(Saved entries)
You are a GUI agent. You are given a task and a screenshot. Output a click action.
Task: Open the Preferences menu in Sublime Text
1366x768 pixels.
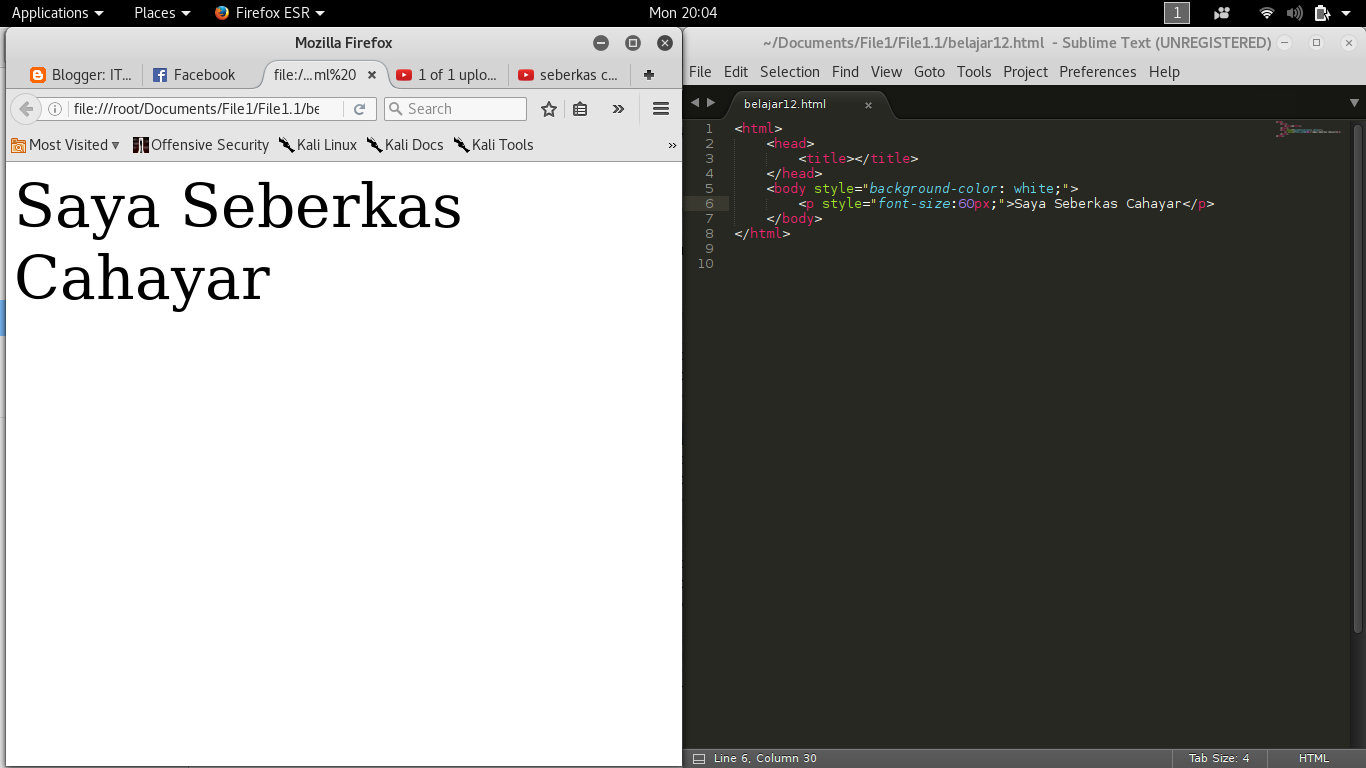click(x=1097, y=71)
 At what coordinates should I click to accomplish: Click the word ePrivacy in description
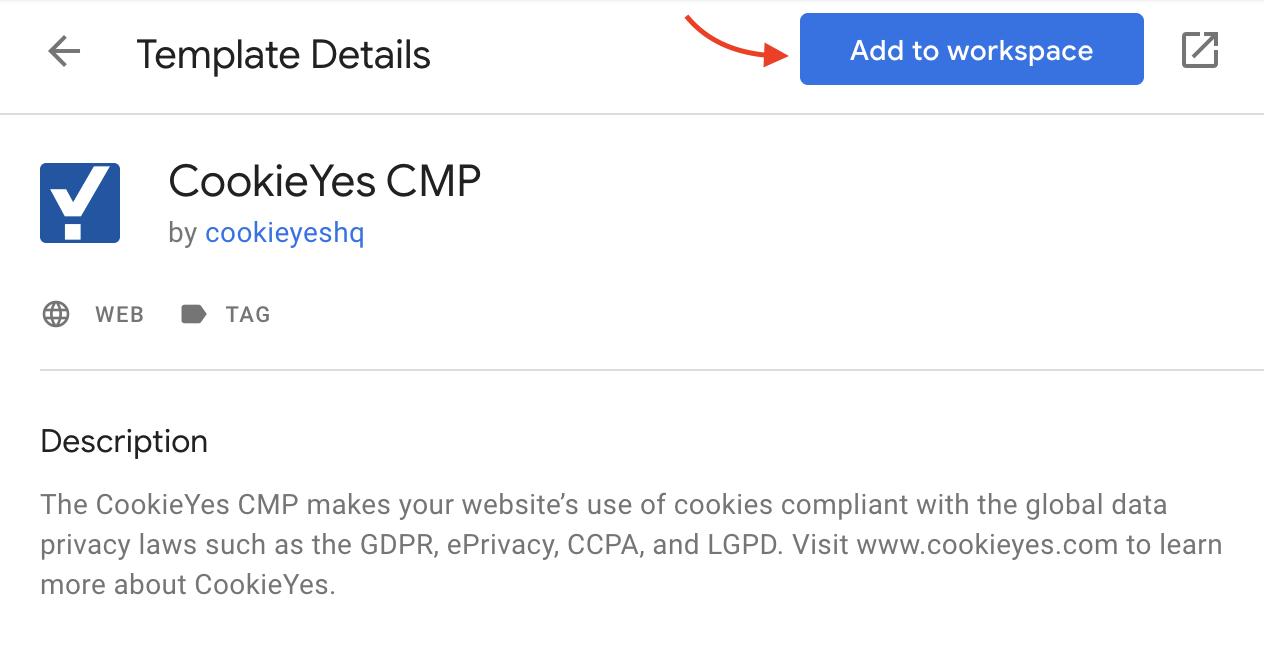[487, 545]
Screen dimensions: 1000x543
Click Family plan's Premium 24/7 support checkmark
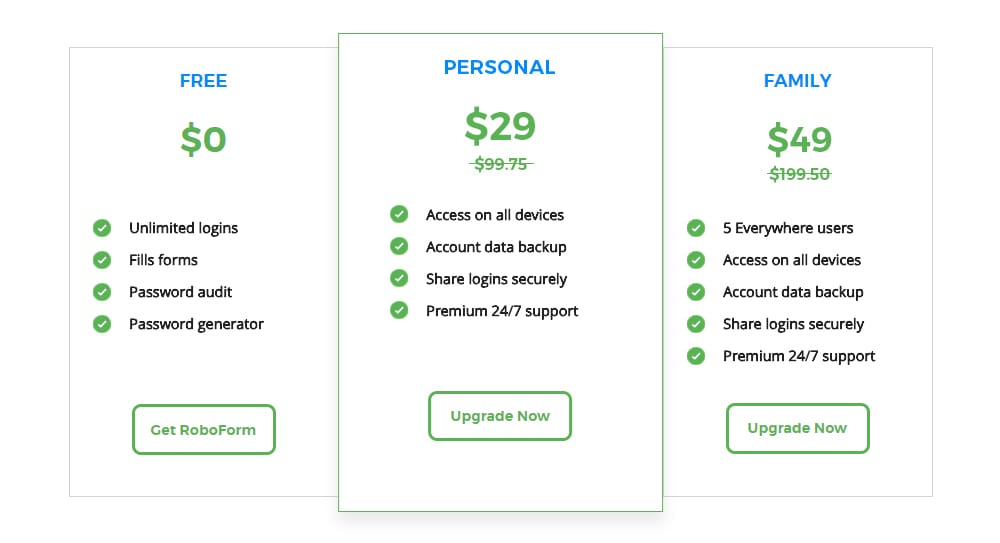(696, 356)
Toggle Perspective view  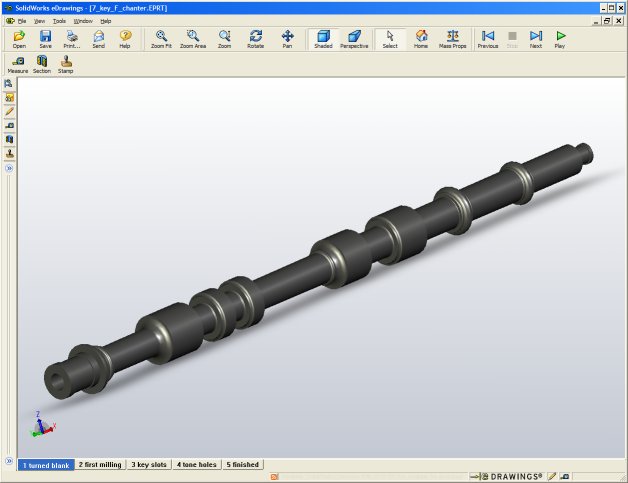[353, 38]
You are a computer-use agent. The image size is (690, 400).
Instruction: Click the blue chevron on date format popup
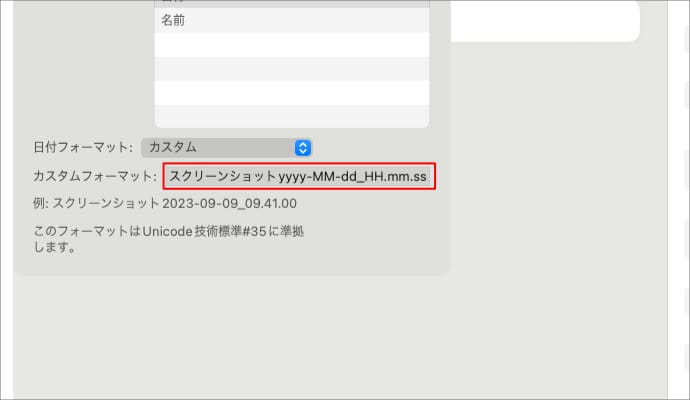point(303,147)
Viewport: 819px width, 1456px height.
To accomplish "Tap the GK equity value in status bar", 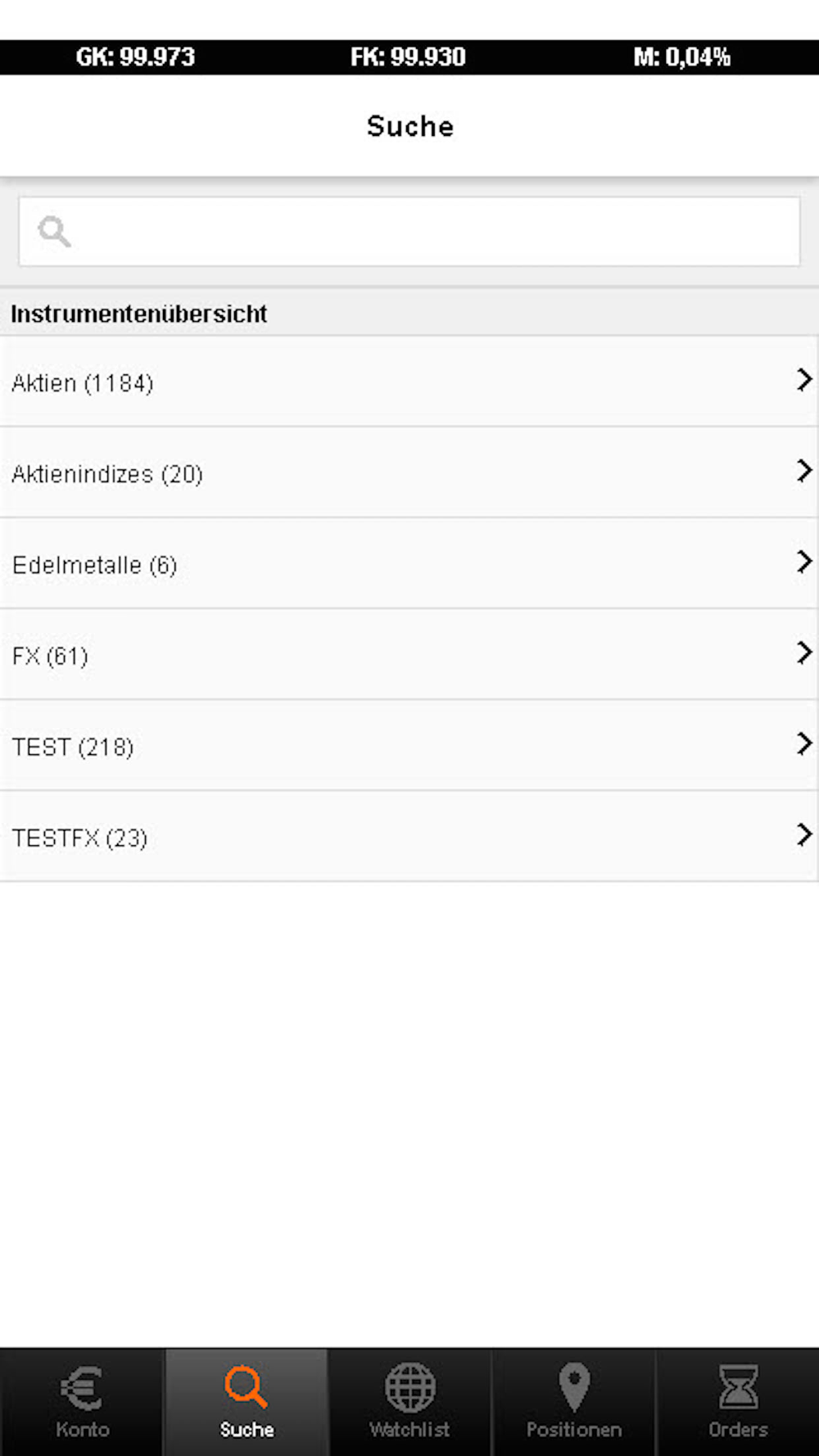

YOUR GOAL>
Give again, exactly, the lines from the start of the data through the one holding "Screen dimensions: 1000x543"; omit the pictures.

SOLUTION TO THIS PROBLEM>
You are a GUI agent. You are given a task and a screenshot. Output a click action.
Task: Open the Preferences menu in Sublime Text
1366x768 pixels.
click(x=1097, y=71)
 At what coordinates should I click to accomplish: Click the word ePrivacy in description
[487, 545]
Screen dimensions: 1000x543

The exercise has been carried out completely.